The cooked meat should readily come off the bone. Remove the meat from the bones and separate any sinew or inedible parts that remain. After picking and sorting, run it through a grinder to achieve a smooth consistency.
4 1/2 pounds of ground cooked deer meat
1 1/2 gallons of meat liquid
8 beef bouillon cubes
4 ounces ground sage
1 cup brown sugar
2 Tablespoons black pepper
1 Tablespoon red pepper
3 Tablespoons salt
2 1/2 pounds white cornmeal
(This yields about 15+ pounds of mixture)

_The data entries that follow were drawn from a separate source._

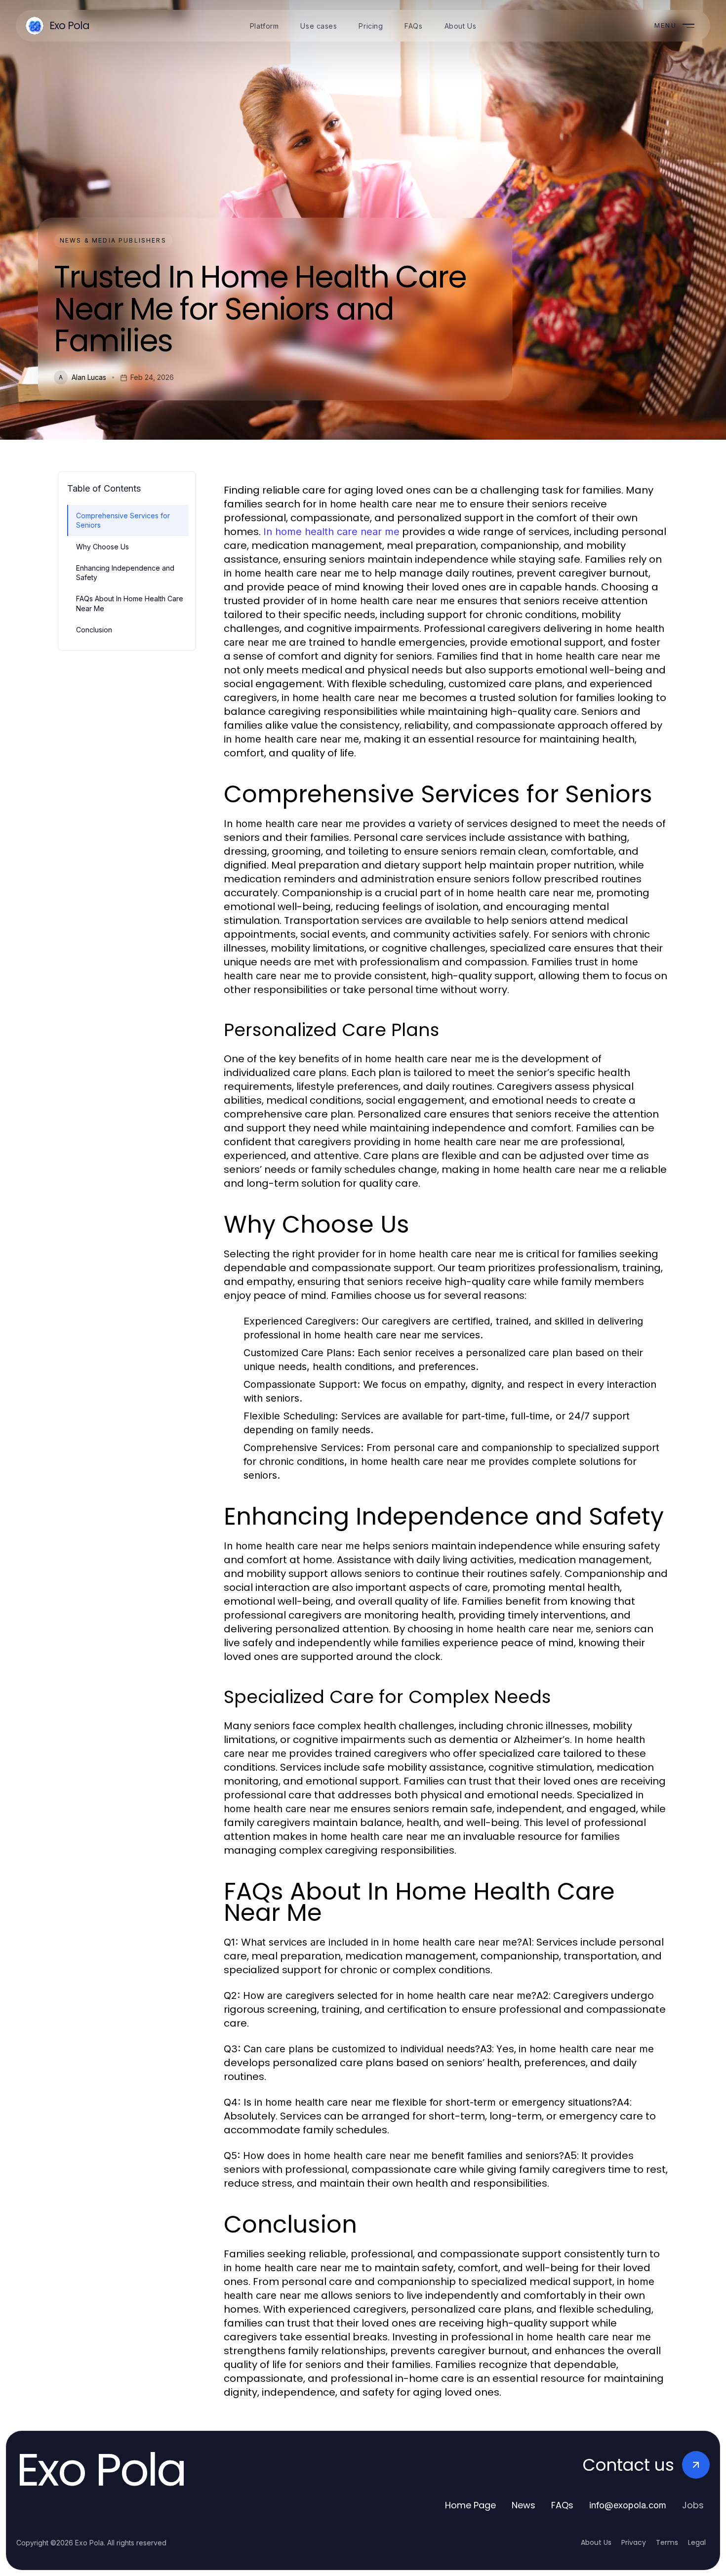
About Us (596, 2542)
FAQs (562, 2505)
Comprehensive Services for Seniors (123, 520)
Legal (697, 2542)
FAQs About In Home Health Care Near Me (129, 603)
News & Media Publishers (113, 240)
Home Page (470, 2505)
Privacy (633, 2542)
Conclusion (94, 629)
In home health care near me (331, 532)
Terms (667, 2542)
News (523, 2505)
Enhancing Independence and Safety (125, 573)
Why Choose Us (102, 546)
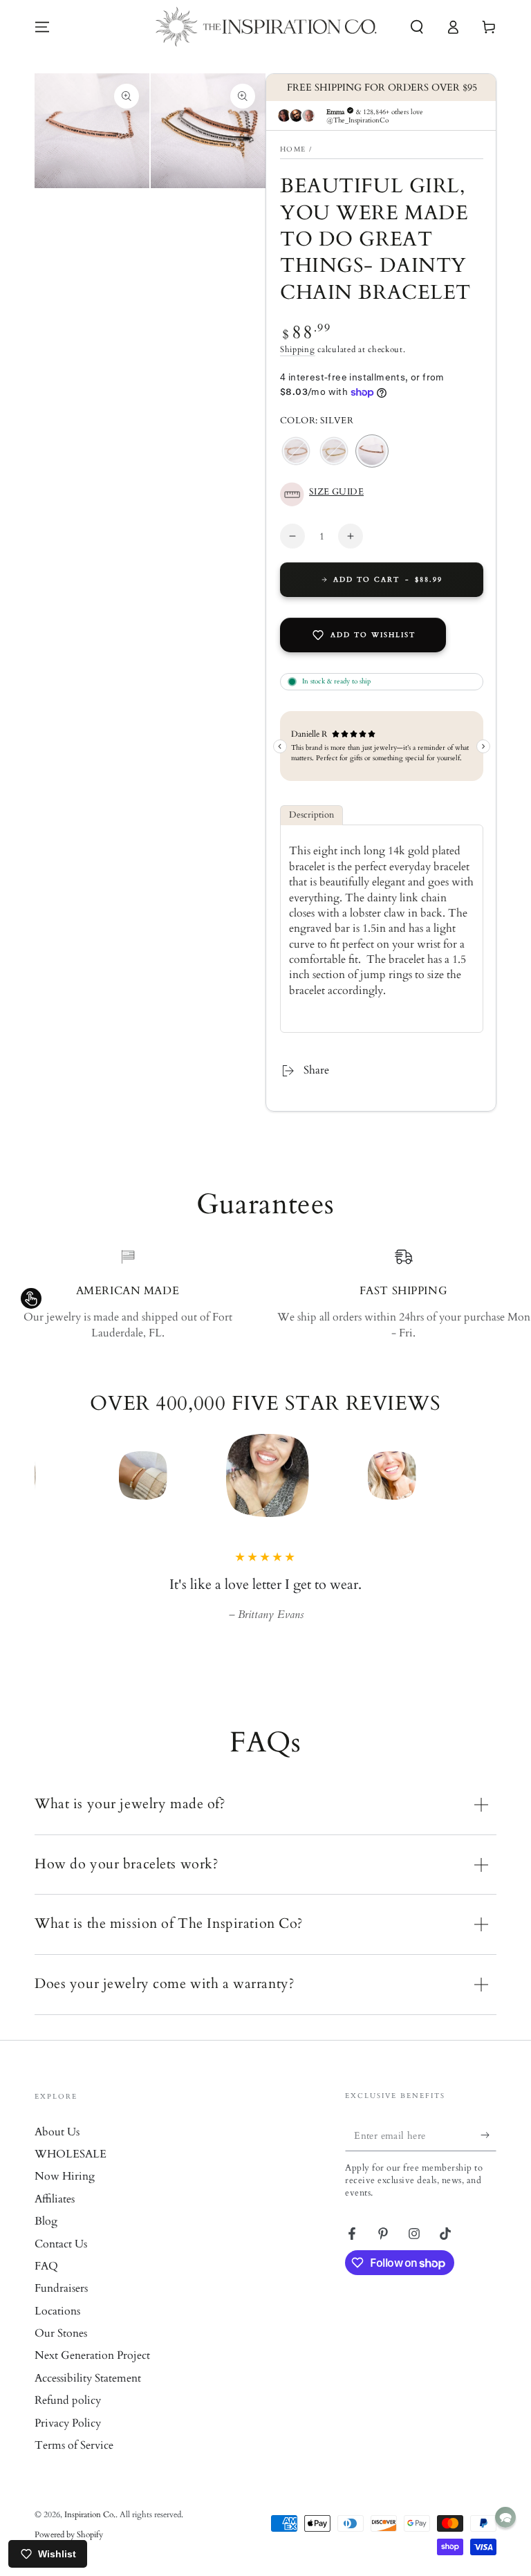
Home (293, 149)
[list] (265, 1294)
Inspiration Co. (89, 2514)
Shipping (297, 349)
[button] (417, 27)
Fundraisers (61, 2288)
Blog (46, 2221)
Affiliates (55, 2199)
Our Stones (61, 2333)
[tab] (311, 815)
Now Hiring (65, 2176)
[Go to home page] (265, 27)
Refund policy (68, 2400)
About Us (57, 2132)
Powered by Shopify (69, 2534)
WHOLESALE (70, 2154)
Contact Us (61, 2244)
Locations (57, 2311)
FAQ (46, 2266)
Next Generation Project (92, 2355)
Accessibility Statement (88, 2378)
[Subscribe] (488, 2135)
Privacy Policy (68, 2423)
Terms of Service (74, 2445)
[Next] (482, 1475)
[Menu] (42, 27)
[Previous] (48, 1475)
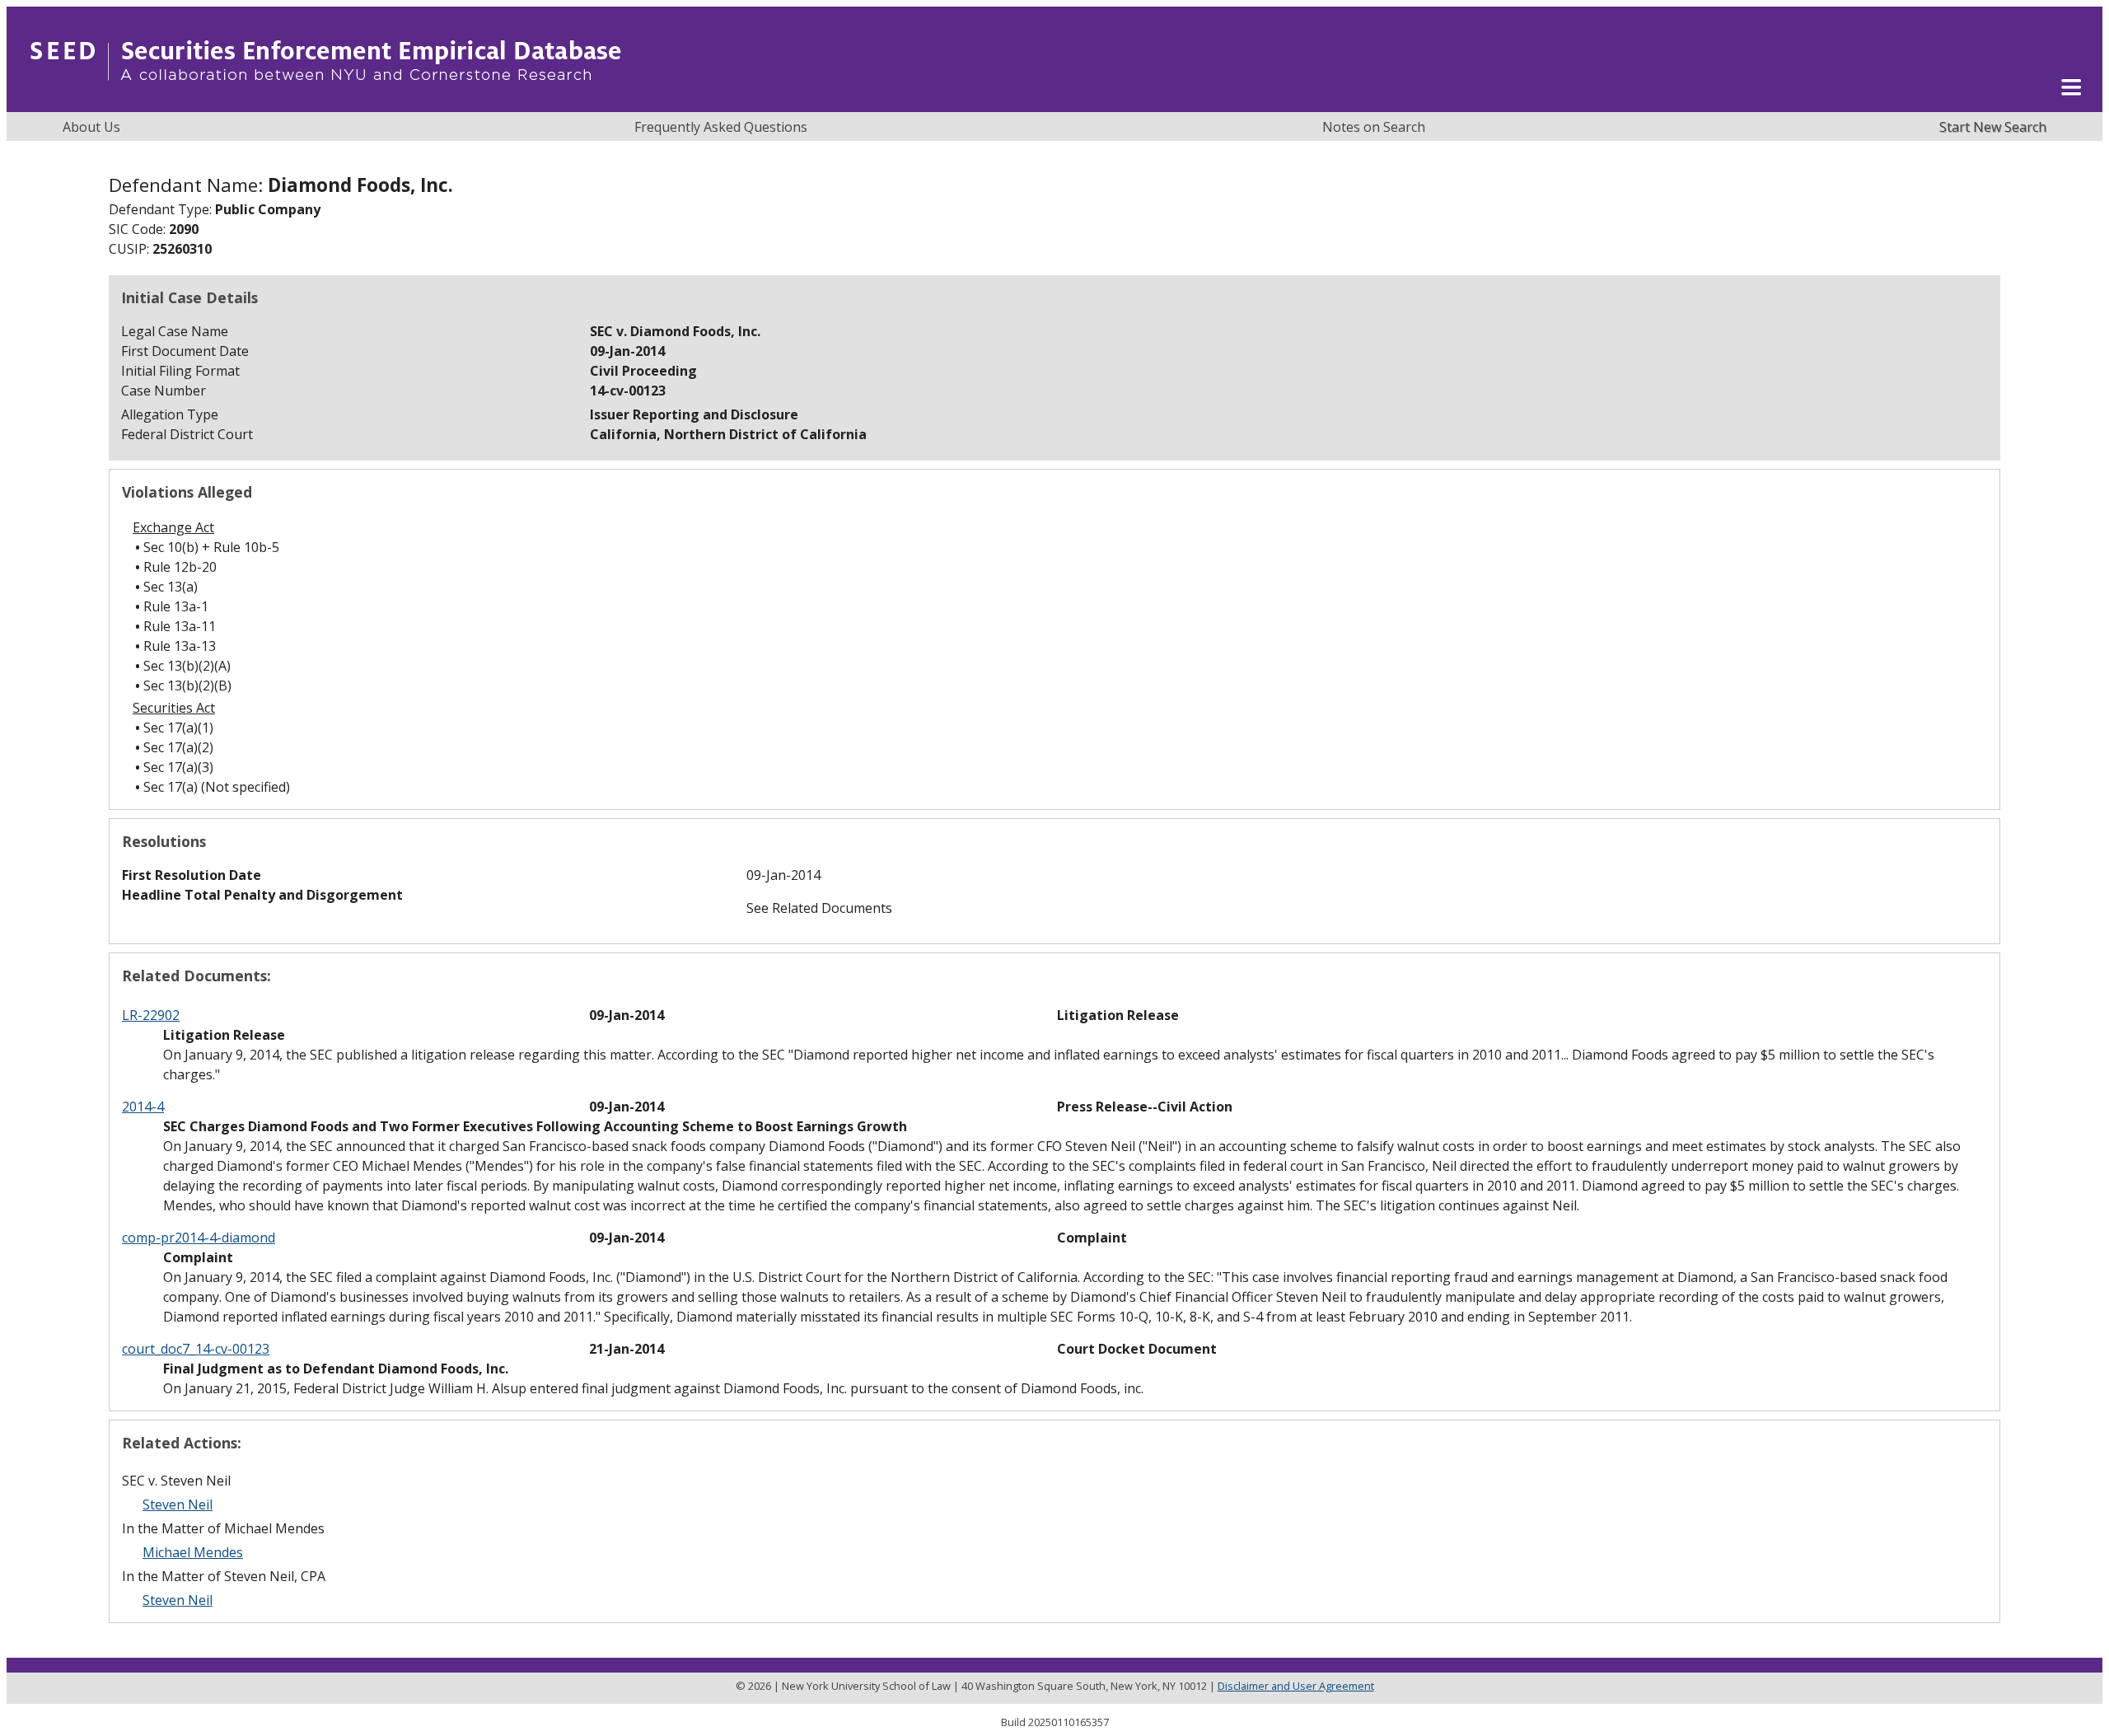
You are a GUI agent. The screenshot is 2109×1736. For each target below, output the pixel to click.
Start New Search (1992, 127)
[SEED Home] (326, 103)
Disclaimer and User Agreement (1296, 1685)
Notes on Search (1373, 127)
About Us (91, 127)
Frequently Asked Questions (720, 127)
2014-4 (143, 1106)
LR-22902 (151, 1015)
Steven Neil (178, 1504)
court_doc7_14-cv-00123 (195, 1349)
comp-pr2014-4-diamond (198, 1237)
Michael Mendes (193, 1552)
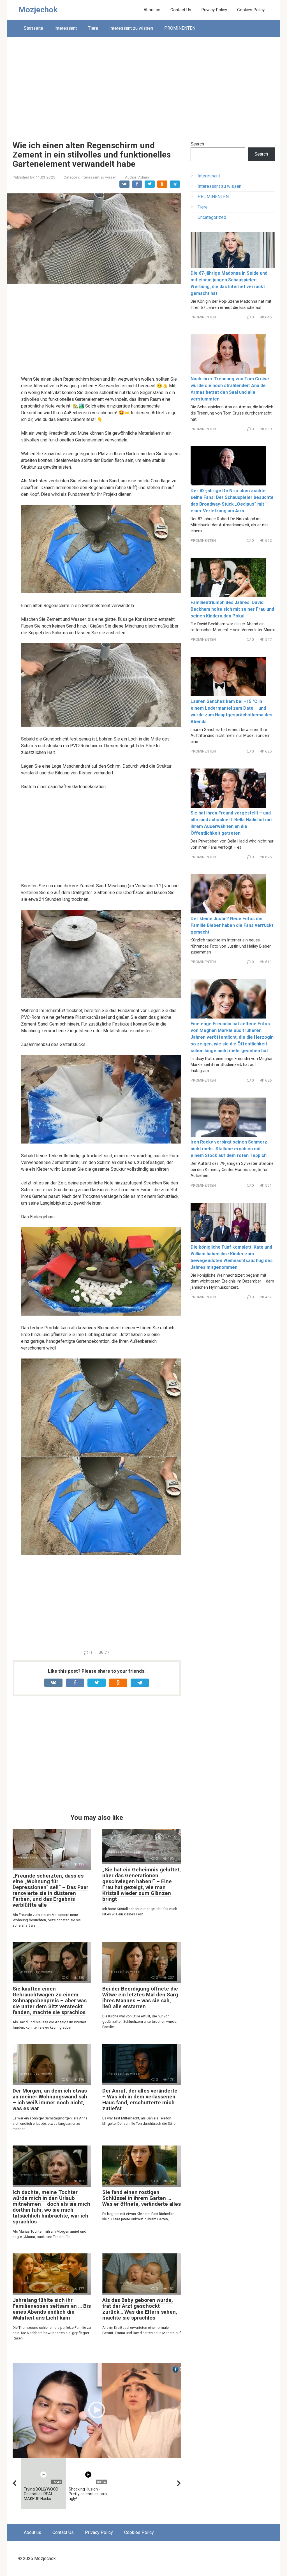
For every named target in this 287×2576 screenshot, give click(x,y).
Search (197, 144)
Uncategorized (212, 217)
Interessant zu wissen (131, 28)
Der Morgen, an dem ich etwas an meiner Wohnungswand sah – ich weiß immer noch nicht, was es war (50, 2099)
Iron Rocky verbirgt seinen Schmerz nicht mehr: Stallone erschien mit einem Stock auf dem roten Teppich (229, 1148)
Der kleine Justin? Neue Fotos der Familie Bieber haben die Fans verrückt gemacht (232, 925)
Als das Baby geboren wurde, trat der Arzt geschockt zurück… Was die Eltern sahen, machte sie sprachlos (139, 2309)
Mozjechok (37, 9)
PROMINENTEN (179, 28)
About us (152, 9)
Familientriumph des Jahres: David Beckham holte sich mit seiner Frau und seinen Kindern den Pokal (232, 609)
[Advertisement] (144, 84)
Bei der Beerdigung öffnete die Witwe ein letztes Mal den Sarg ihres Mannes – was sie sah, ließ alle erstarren (140, 1997)
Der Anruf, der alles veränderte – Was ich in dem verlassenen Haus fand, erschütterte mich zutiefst (139, 2099)
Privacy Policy (214, 9)
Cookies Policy (251, 9)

Line five loaf pans with flexible plastic wrap. Add all ingredients except cornmeal in a deep cooking pot, bringing it to a rolling boil while stirring constantly. The mixture will take on an almost slurry like appearance. Then, sprinkle in cornmeal while stirring continuously -- your arms will get a workout making this dish. Thompson says this part of the process, whisking in 2.5 pounds of white cornmeal, is the most dangerous. "You have to watch it. This stuff will blow up on you,” he said. Indeed, the concoction will bubble and belch lava-like streams of scrapple toward the top of the large pot. Protect your hands and arms or have some cat-like reflexes. Keep whisking until you're satisfied the mix is cooked enough and any big lumps of cornmeal have been sufficiently broken down and incorporated. The next step involves pouring the still warm mixture into the loaf pans. After it’s refrigerated for 24 hours, it can be removed from the pans and sliced or wrapped and frozen for later use.,
Heat oil until it starts to smoke. Slice scrapple about 3/8 to 1/2-inch thick. Carefully put in pan and let it cook until crispy on one side. Flip and do the same for the other side. Do not flip until crispy or it will fall apart. With experience, you'll figure out how to keep everything intact. Enjoy! Serve it alongside eggs or biscuits or any other favorite breakfast ingredients; or, slap it between some bread or a roll and make a sandwich.
Using all the meat from a game animal sometimes takes effort and a time commitment. But, in the end, it is the right thing to do and the results are rewarding.